Install Hadoop 2.8.2 HA on Centos
Centos Hadoop HAAssume all servers have been installed Centos 7 and all DNS records have been created on DNS Server.
Hosts
hdp-master1 - namenode zookeeper resourcemanager mapreduce.jobhistory
hdp-master2 - namenode zookeeper resourcemanager
hdp-node01 - datanode journalnode
hdp-node02 - datanode journalnode
hdp-node03 - datanode journalnode zookeeper
Install java on all servers
sudo yum install java-1.8.0-openjdk-devel
JAVA_HOME is /usr/lib/jvm/java
- Create user hadoop on all servers
sudo useradd -s /bin/bash hadoop sudo passwd hadoop
Logon as hadoop
- Create ssh key on one server
ssh-keygen -t rsa cd ~/.ssh cat id_rsa.pub > authorized_keys chmod 700 *
Copy all key files to other servers
- Make sure folder
~/.ssh
exists on server and folder mode is 700. - Use
scp
command to copy files between servers
scp ~/.ssh/* <target server ip>:~/.ssh/
Download Hadoop and Zookeeper from Apache website on one server
http://hadoop.apache.org/releases.html
http://zookeeper.apache.org/releases.html
Unpack Hadoop file and rename folder to hadoop
tar -xzf hadoop-2.8.2.tar.gz
mv hadoop-2.8.2 hadoop
tar -xzf zookeeper-3.4.11.tar.gz
mv zookeeper-3.4.11 zookeeper
Configure Hodoop environment
Create env.sh with following contents
#!/bin/bash
# Set Java environment
export JAVA_HOME=/usr/lib/jvm/java
export JRE_HOME=$JAVA_HOME/jre
export CLASSPATH=.:$JAVA_HOME/lib:$JRE_HOME/lib:$CLASSPATH
export PATH=$JAVA_HOME/bin:$JRE_HOME/bin:$PATH
# Set Hadoop environment
export HADOOP_HOME=/home/hadoop/hadoop
export HADOOP_PREFIX=$HADOOP_HOME
export CLASSPATH=.:$HADOOP_HOME/lib:$CLASSPATH
export PATH=$PATH:$HADOOP_HOME/bin
export PATH=$PATH:$HADOOP_HOME/sbin
export HADOOP_MAPRED_HOME=$HADOOP_HOME
export HADOOP_COMMON_HOME=$HADOOP_HOME
export HADOOP_HDFS_HOME=$HADOOP_HOME
export YARN_HOME=$HADOOP_HOME
export HADOOP_ROOT_LOGGER=INFO,console
# Solve problem "WARN util.NativeCodeLoader: Unable to load native-hadoop library for your platform..."

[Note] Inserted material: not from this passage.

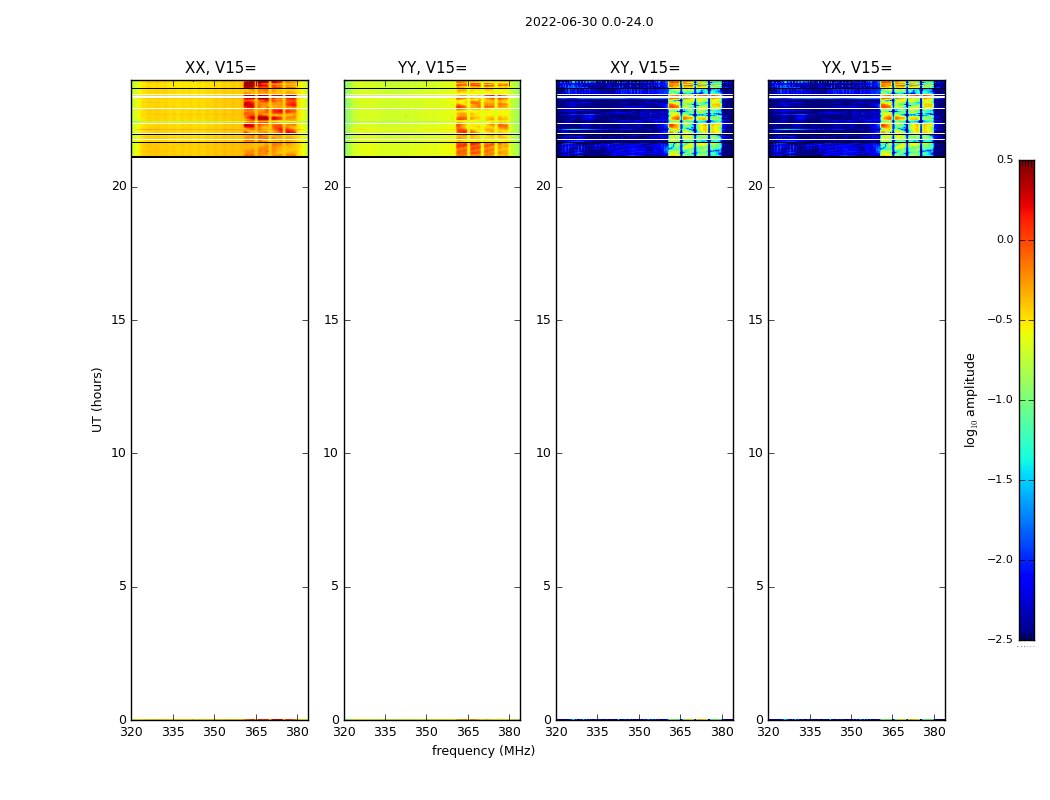1050x800 pixels.
Task: Click the 10 hour tick on the XY plot
Action: (543, 453)
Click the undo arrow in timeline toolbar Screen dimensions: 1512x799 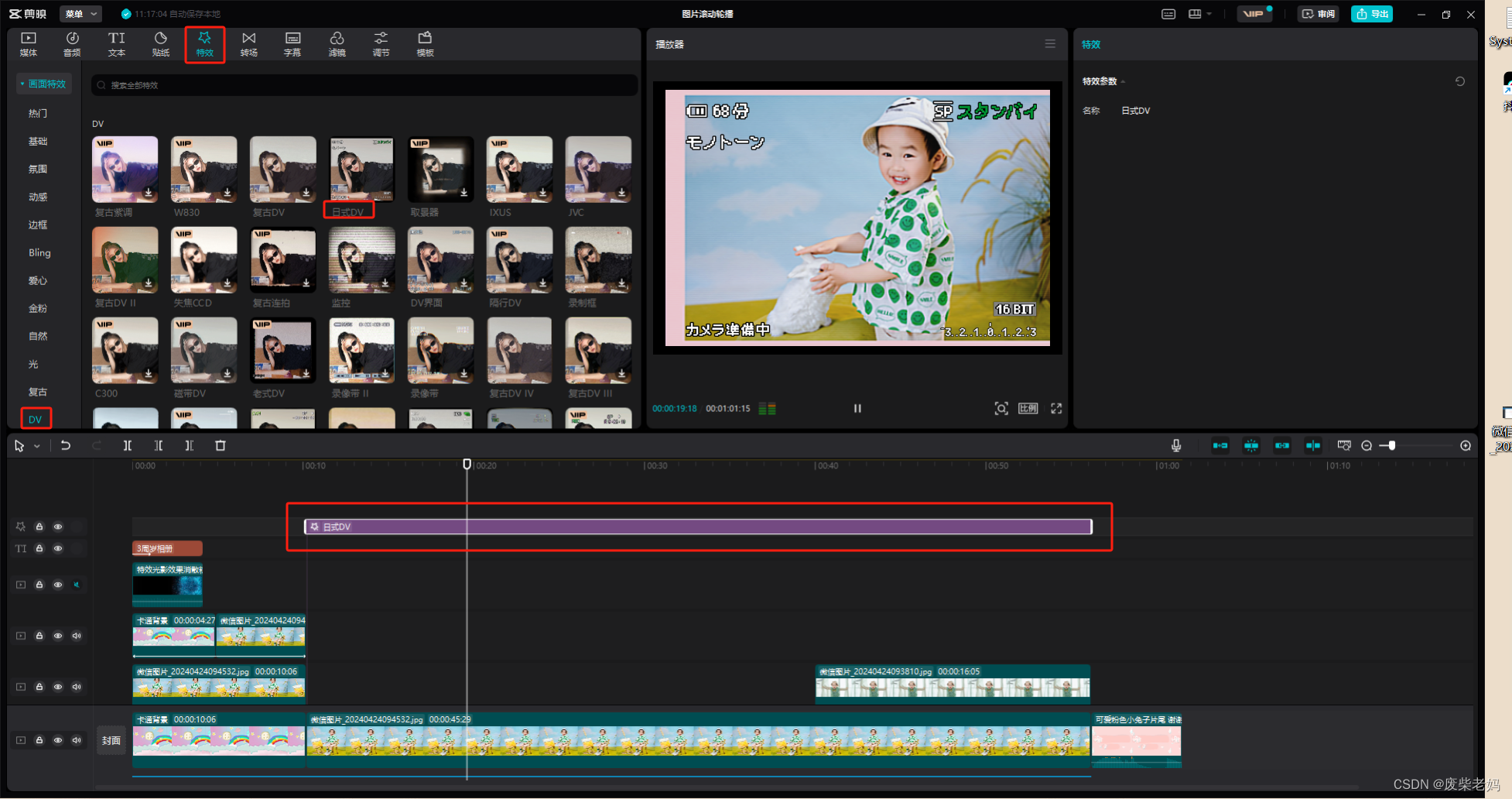[66, 446]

export HADOOP_COMMON_LIB_NATIVE_DIR=$HADOOP_HOME/lib/native
export HADOOP_OPTS="-Djava.library.path=$HADOOP_HOME/lib:$HADOOP_COMMON_LIB_NATIVE_DIR"
# Zookeeper
export ZOOKEEPER_HOME=/home/hadoop/zookeeper
export PATH=$PATH:$ZOOKEEPER_HOME/bin
Edit .bashrc add the following line
. env.sh
Source env.sh
. env.sh
Using scp
command copy .bashrc
and env.sh
to other machines
scp ~/.bashrc <server ip>:~/
scp ~/env.sh <server ip>:~/
Create DFS and Zookeeper data folders
mkdir -p /home/hodoop/data/dfs
mkdir -p /home/hodoop/data/zookeeper
Zookeeper configuration files
$ cd ~/zookeeper/conf
$ cp zoo_simple.cfg zoo.cfg
Edit zoo.cfg
as below
# The number of milliseconds of each tick
tickTime=2000
# The number of ticks that the initial
# synchronization phase can take
initLimit=10
# The number of ticks that can pass between
# sending a request and getting an acknowledgement
syncLimit=5
# the directory where the snapshot is stored.
# do not use /tmp for storage, /tmp here is just
# example sakes.
dataDir=/home/hadoop/data/zookeeper
# the port at which the clients will connect
clientPort=2181
# the maximum number of client connections.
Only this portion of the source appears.